Contrasted with shalom, is the Hebrew word for sin.  In Hebrew, the word sin (Chata) literally means “missing the mark; or getting it wrong.”  But more broadly, Plantinga explains sin as any human action that vandalizes shalom; causing harm; breaking relationships; resisting, twisting or distorting something good, doing damage in word or deed.

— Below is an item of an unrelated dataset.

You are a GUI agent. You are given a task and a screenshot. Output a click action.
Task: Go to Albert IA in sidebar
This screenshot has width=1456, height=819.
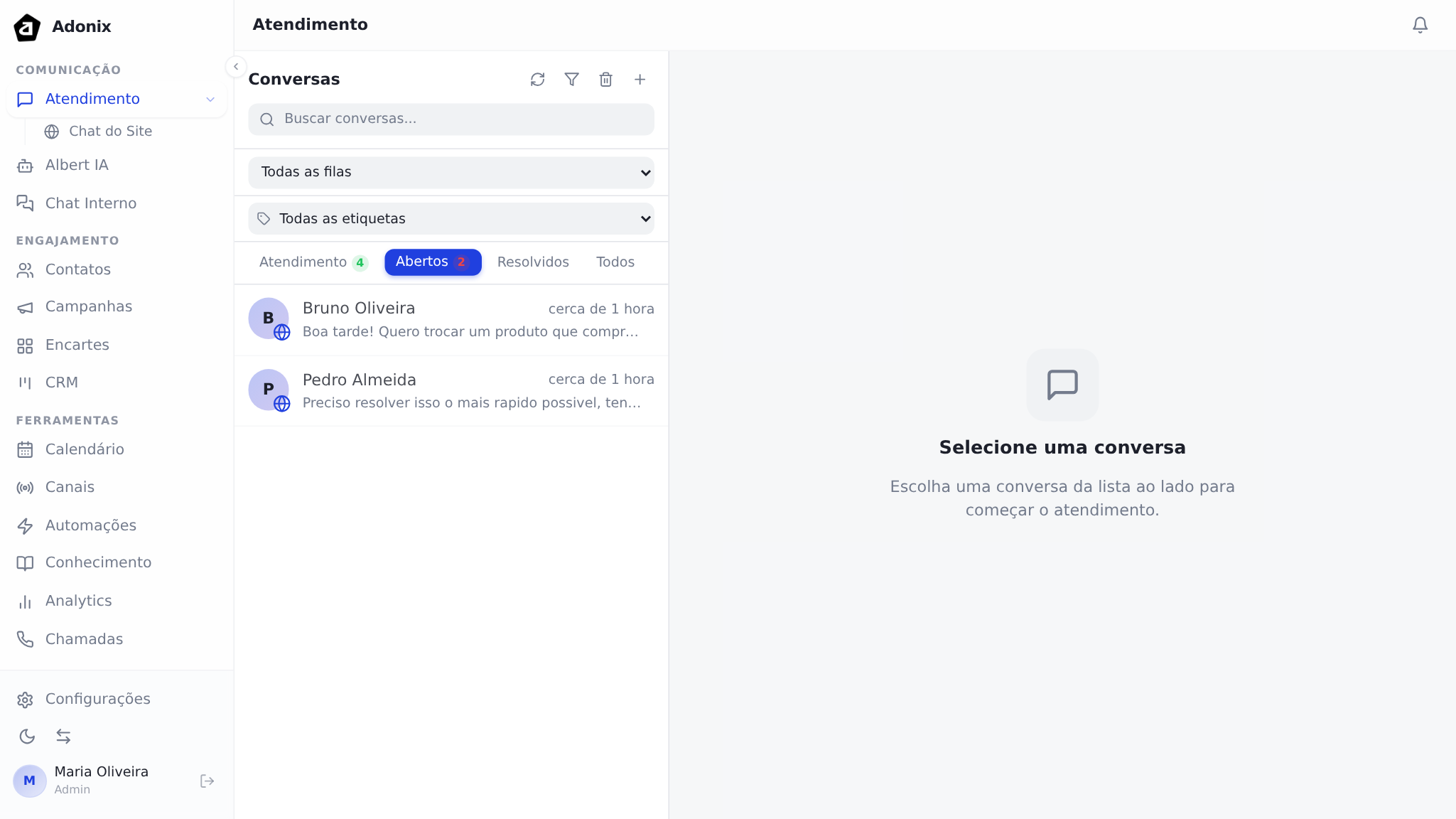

Chata damages Shalom when…

  • We sin against another person.
    Gossip…  abuse…  neglect…  or even by trying to do good in the wrong way.
  • We sin against creation.
    polluting…   exploiting…   neglecting our responsibilities as stewards and caretakers.
  • We sin against ourselves.
    Accepting lies that fuel either pride or depression.  Losing our freedom to addictions and the pursuit of false hopes.
  • We sin against our Creator.
    denying God’s existence and authority; putting our trust for the future elsewhere, and sinning against others, ourselves, or the creation.

Hesed

The path of restoration and healing relies heavily on hesed; or the practice of covenant love.  It is a love commitment that binds relationships together for the long term, so that no matter what happens the relationship holds together.    In the Bible, God forms several covenants with his people to rescue them, teach them, heal them, and restore Shalom.  By practicing hesed,God shows his commitment to his children; a stubborn love that never gives up.

So too, God wants his children to practice covenant love with each other so that our families and friendships are strong, and our communities are warm and vibrant, where everyone belongs and is cared for.  In relationships built on Hesed, we find ourselves in a circle of secure and committed love where we can put broken pieces back together, and find shalom.

As we work to care for each other in our city, may we too seek God’s vision of Shalom for each other, reject actions that knowingly or unknowingly cause harm to another, and couch every work of hope and healing in the context of loving relationship.